BRIEF>
Copy out once more, exactly, the line with "Urban Legends (152, 2433)" and all the lines after it, up to the last line of the data.

[Stored data entries]
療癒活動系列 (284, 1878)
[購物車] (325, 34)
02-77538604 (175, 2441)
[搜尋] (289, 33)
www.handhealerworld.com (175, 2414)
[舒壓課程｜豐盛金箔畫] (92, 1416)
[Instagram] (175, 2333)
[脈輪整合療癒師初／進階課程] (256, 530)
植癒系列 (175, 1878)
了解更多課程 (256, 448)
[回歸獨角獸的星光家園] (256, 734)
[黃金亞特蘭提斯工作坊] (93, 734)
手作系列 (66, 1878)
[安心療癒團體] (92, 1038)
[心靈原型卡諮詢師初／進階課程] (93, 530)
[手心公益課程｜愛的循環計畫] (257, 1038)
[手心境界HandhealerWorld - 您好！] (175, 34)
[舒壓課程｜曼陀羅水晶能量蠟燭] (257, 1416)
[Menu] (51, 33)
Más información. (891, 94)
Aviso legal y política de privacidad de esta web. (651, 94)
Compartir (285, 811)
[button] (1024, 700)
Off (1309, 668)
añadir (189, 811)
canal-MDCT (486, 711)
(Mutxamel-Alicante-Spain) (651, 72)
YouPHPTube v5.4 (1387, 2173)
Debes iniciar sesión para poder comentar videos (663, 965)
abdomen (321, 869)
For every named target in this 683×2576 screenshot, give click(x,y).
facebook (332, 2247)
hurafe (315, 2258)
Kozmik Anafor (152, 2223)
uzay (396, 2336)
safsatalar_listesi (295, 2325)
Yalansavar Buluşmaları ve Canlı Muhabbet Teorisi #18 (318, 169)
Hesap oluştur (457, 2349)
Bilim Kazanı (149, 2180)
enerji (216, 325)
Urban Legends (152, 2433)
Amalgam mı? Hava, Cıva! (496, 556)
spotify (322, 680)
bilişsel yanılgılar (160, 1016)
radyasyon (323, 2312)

PROBLEM SOLUTION>
Urban Legends (152, 2433)
Amalgam mı? Hava, Cıva! (496, 556)
spotify (322, 680)
bilişsel yanılgılar (160, 1016)
radyasyon (323, 2312)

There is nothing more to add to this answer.